1. Flexible Spending Accounts are offered by many employers. The money that is contributed to an FSA is contributed pre-tax. Check with your employer on the details but FSA’s can be used to pay for medical expenses, child and dependent care expenses. More than likely you are going to have some medical expenses such as prescriptions, exams, co-pays, or even glasses.
2. If your employer offers a 401(k), jump on it! The first reason is because when you contribute to a 401(k), you contributions are pre-tax dollars. In other words, it comes out of your paycheck before any taxes are taken out. This in itself lowers your tax bracket. Another reason to do this is because many employers offer a company match which usually goes up to a certain dollar amount.
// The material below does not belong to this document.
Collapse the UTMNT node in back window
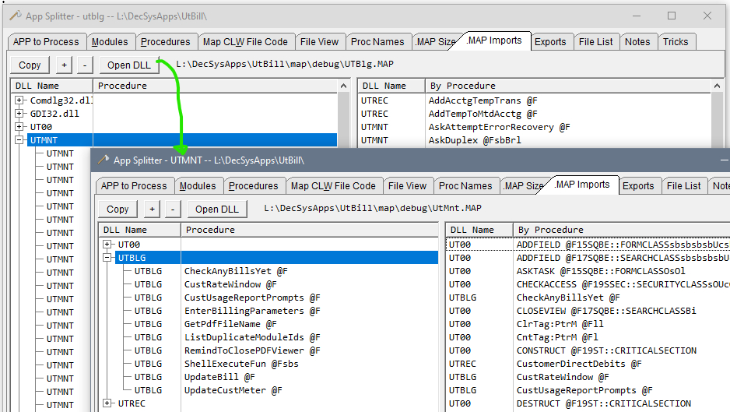The image size is (730, 412). pyautogui.click(x=19, y=141)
For example, if you contribute $25 per paycheck and the company offers a match, you put in $25 and the company puts in $25. (You can’t go wrong with this.)
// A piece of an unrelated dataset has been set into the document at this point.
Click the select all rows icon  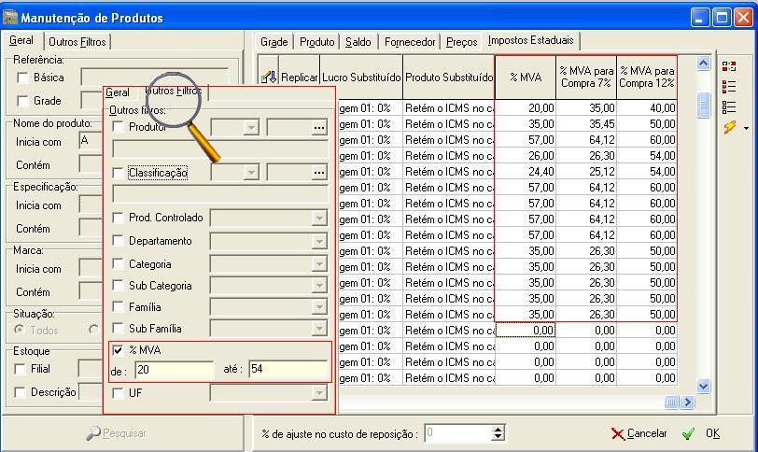[729, 87]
3. Deductions are another great way to increase your tax refund. I couldn’t possibly go into each deduction so I’ll mention the biggest ones. If you can’t itemize and deduct the below items, don’t worry, you can still lower your taxable income by getting the standard deduction:
a. Medical Expenses – Save your receipts for prescriptions, doctors, dentist, optometrist visits. If it’s a medical expense, save the receipt. Most medical expenses are deductible, however, there are some that are not deductible such as cosmetic surgery or nicotine patches and gum (unless they are prescription). Oh yes, and track your mileage for medical purposes. This is another commonly missed deduction.
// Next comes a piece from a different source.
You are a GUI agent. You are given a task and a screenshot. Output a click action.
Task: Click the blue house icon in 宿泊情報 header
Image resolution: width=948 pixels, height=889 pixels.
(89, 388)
b. Own a home? This is another big deduction. But it would need to be the home that you live in. Your mortgage and interest statement will be a must. The interest and taxes on your home are deductible!
c. Donations. Be careful with this one. Save your receipts, cancelled checks, and avoid making donations in cash. You would have a hard time proving that you donated cash (even to your church). Also, not all donations are tax deductible. If you donate to your child’s football team or cheerleading camp, you have done a great thing to help them out but you can not deduct it from your taxes. For donations of clothing and household goods to the Salvation Army or Goodwill, keep a list of all the items you donated. They must be in good or better condition to take the deduction. Also, in order to determine the amount of deduction you have to consider the FMV (Fair Market Value) of the items. Since it is used, you would need to figure what someone would pay for these items in a thrift shop or yard sale.
Remember, these are NOT the only deductions that you can take but can generally make the biggest impact. One of the most common things that I hear is “the other guys didn’t ask me those questions, I guess I’m out of luck on previous tax years”. This is far from the truth. You can amend your returns up to three years so if you keep good records, you can still collect on previous years. Even if you have already received a refund.